Tim and Dawn recently attended a workshop in London by Child Psychologist Dr Margot Sunderland, ‘Conversations that matter’. Here they share their reflections on the day, what they have learnt and how they intend to put some of this learning into practice. If you have any thoughts after reading this why not start a forum topic and encourage some discussion on the issues Tim and Dawn raise in their article.

Report on recent lecture attended by Tim Pochin & Dawn Dunn 6th July 2016

‘Conversations that Matter’
Dr Margot Sutherland

As carers, one of the biggest challenges we face is helping a child who is hurting. To quote from Margot Sutherland, “more and more children in today’s society are depressed and anxious.” So how can we help?

I will begin at the end with everyone’s training day ‘groan’ question: what three things have you learned? These are three things that we brought away from the day.

  • Use ‘Empathy Drawing’ to help construct a meaningful dialogue
  • Name the Pain
  • Engage in conversations containing narrative to help understanding of an abusive past

Empathy Drawing
The principle is to quickly draw a picture or pictures in front of the young person you are working with. This technique helps with engagement and connection. It should preferably be interactive with the child working with you. This practice gives you opportunity to empathise with the child and understand what they are feeling. Empathy Drawing often works where verbal communication alone would not. Empathy Drawing will take pressure off the child, ‘leaving them feeling as if everything is not always coming from them’. Empathy Drawing enables the carer to verbally connect with the child by suggesting that ‘it must have been awful for them to have spent so long feeling like that.’ The developing dialogue gives the child time to reflect on any emotional spikes. The carer can help rebalance the child’s thinking while referring to the drawing. Very raw feelings can be addressed and processed.

Name the Pain
Put simply, talk about the issue causing the pain. It is not enough to only sympathise. Bring to your dialogue incidents the child has experienced and are causing pain and anxiety. You may say:
“Perhaps you are feeling so angry and miserable because you are missing your brothers and sister right now?” (name the pain).
“Maybe you need to run right now because when you were little, no one came to help you and you felt safe when you ran away?”(name the pain).
“Perhaps you did that because when you were smaller, X happened?” (name the pain).

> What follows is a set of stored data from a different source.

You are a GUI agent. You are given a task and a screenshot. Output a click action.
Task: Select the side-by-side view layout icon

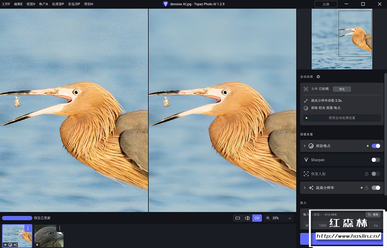(x=257, y=218)
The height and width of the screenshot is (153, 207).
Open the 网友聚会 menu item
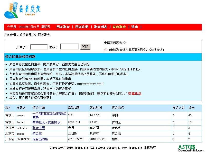63,27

Conversations containing narrative
Troubled children will often be unable to reflect or communicate what it is that is troubling them, their defence mechanisms being permanently set to danger mode. They may not have a reflective habit or an ability to analyse their feelings. Using any number of tools available to us, we can model how to think psychologically. Converse using ‘feeling weather maps’. Draw your emotions and relationships (Empathy Drawings). Conversations can change brains. Repeated constant responsive conversation has positive effects on the brain pathways, calming fight, flight or freeze responses and enabling reflective thought process.

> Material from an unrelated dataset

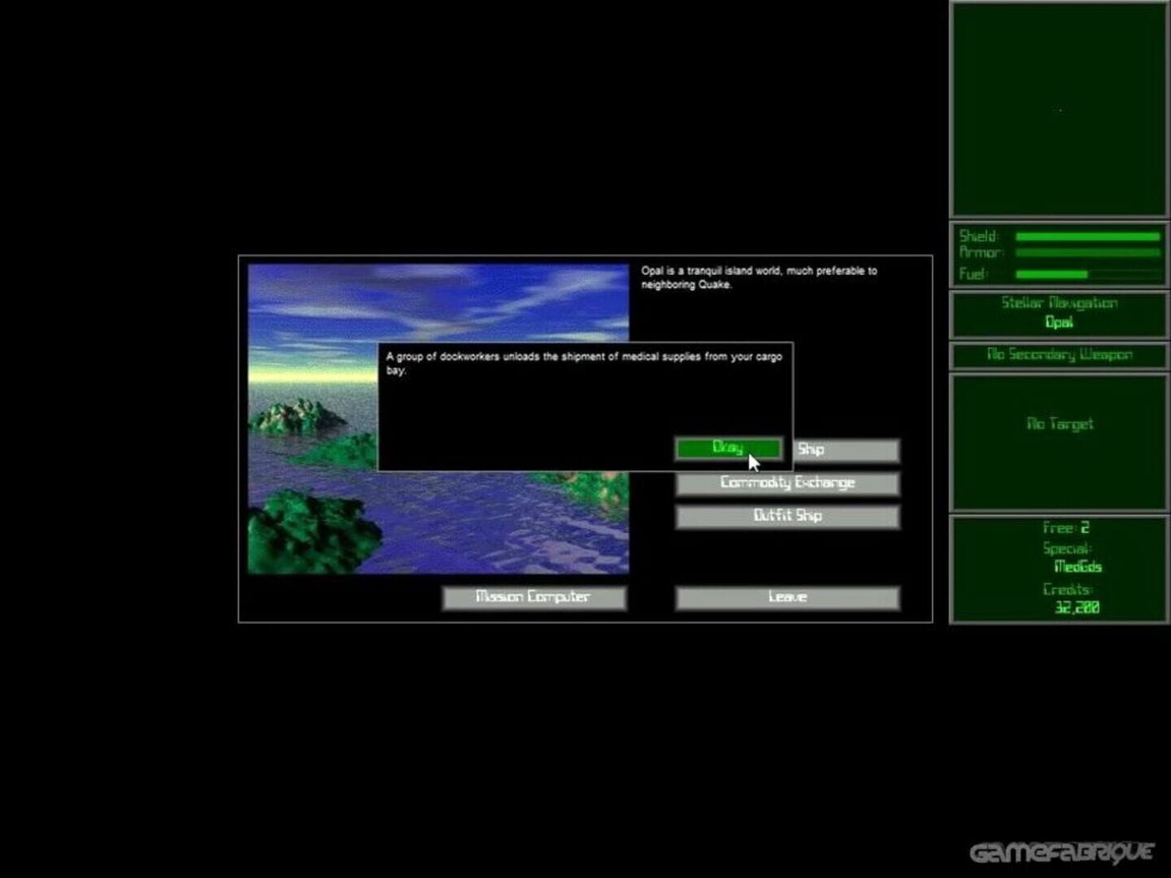Click the dockworkers unloading message text
Viewport: 1171px width, 878px height.
click(584, 363)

So what does all this mean for us in our day to day life? How does one day’s training change the way we work? How are we going to benefit or more to the point, how are the children in our care going to benefit?

From information learnt in our initial four day ‘Prepare to Care’ sessions to more targeted training such as ‘Managing Behaviour’ or the ‘LADO Safer Care Training’, we have been exposed to current thinking and good practice in working with traumatised children. We have used some of these tools but now perhaps have a more joined up approach in thinking about them and dealing with situations using them collectively.

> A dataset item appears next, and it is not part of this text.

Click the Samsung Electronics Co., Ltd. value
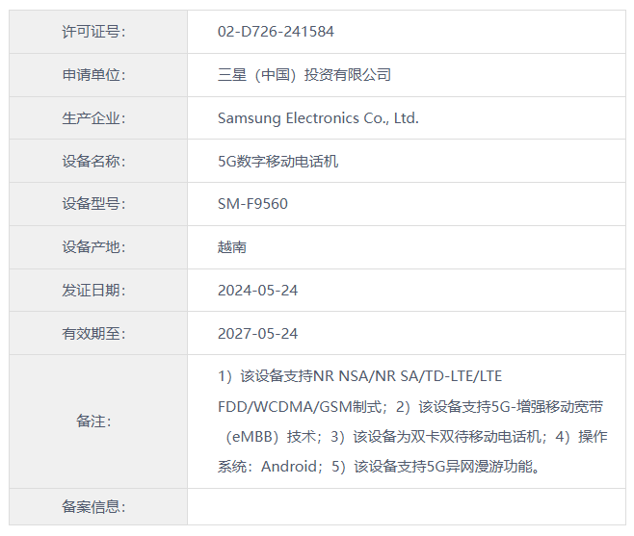The height and width of the screenshot is (536, 634). (318, 118)
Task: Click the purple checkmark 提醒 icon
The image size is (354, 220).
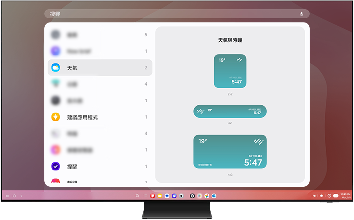Action: [x=56, y=166]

‘Conversations that Matter’ took many of these themes that had been previously touched on and linked them in a clear useable way. The day gave us further insight into how we may enable children to get in touch with their feelings in a reflective way and not a reactive way – not only a good thing for the children, but for us as carers!

To summarise; we were privileged to hear Margot Sutherland speak. She has over 30 years experience as a child psychotherapist, more specifically, spending 17 years studying the neuroscience of adult/child relationships. Her knowledge and understanding of the subject was at times difficult to keep up with however her enthusiasm and easy nature helped the information come across. New understanding that we came away with made the journey totally worthwhile.